▶ Task
Whenever a picture appears in the listing below, leave it out, and copy exactly the lines from the one containing "This screenshot has" through the end.

▶ Provided data
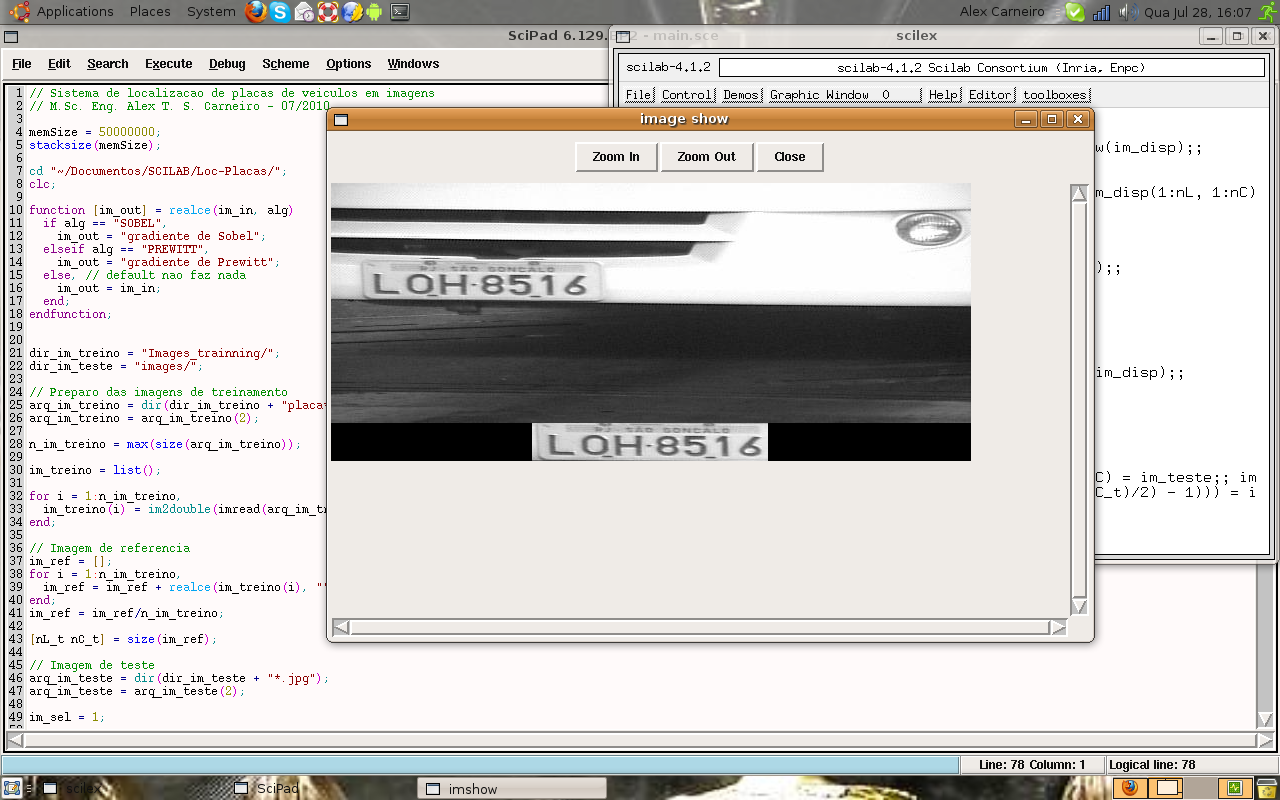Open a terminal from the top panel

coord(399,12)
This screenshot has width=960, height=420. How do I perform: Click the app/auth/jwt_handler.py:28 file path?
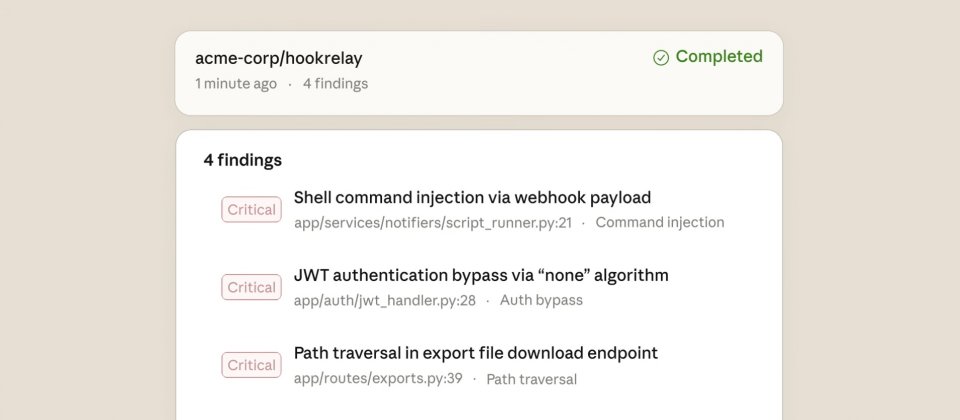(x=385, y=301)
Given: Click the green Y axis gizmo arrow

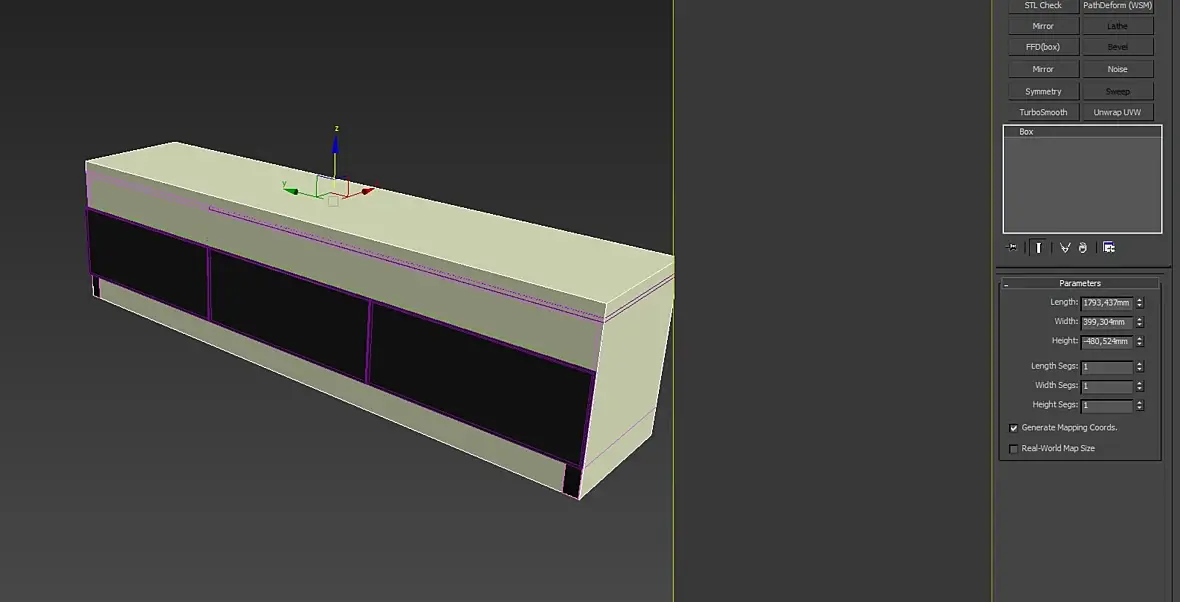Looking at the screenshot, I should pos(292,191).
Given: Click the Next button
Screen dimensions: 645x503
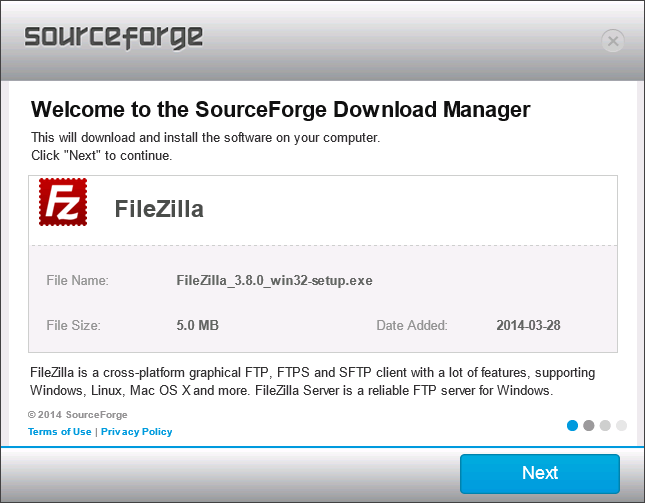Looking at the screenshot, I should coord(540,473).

▶ Your response
This screenshot has width=960, height=420. How do I perform: Click the app/auth/jwt_handler.py:28 file path?
(x=385, y=301)
Given: Click the green Y axis gizmo arrow

Looking at the screenshot, I should pos(292,191).
Given: Click the Next button
Screen dimensions: 645x503
Looking at the screenshot, I should coord(540,473).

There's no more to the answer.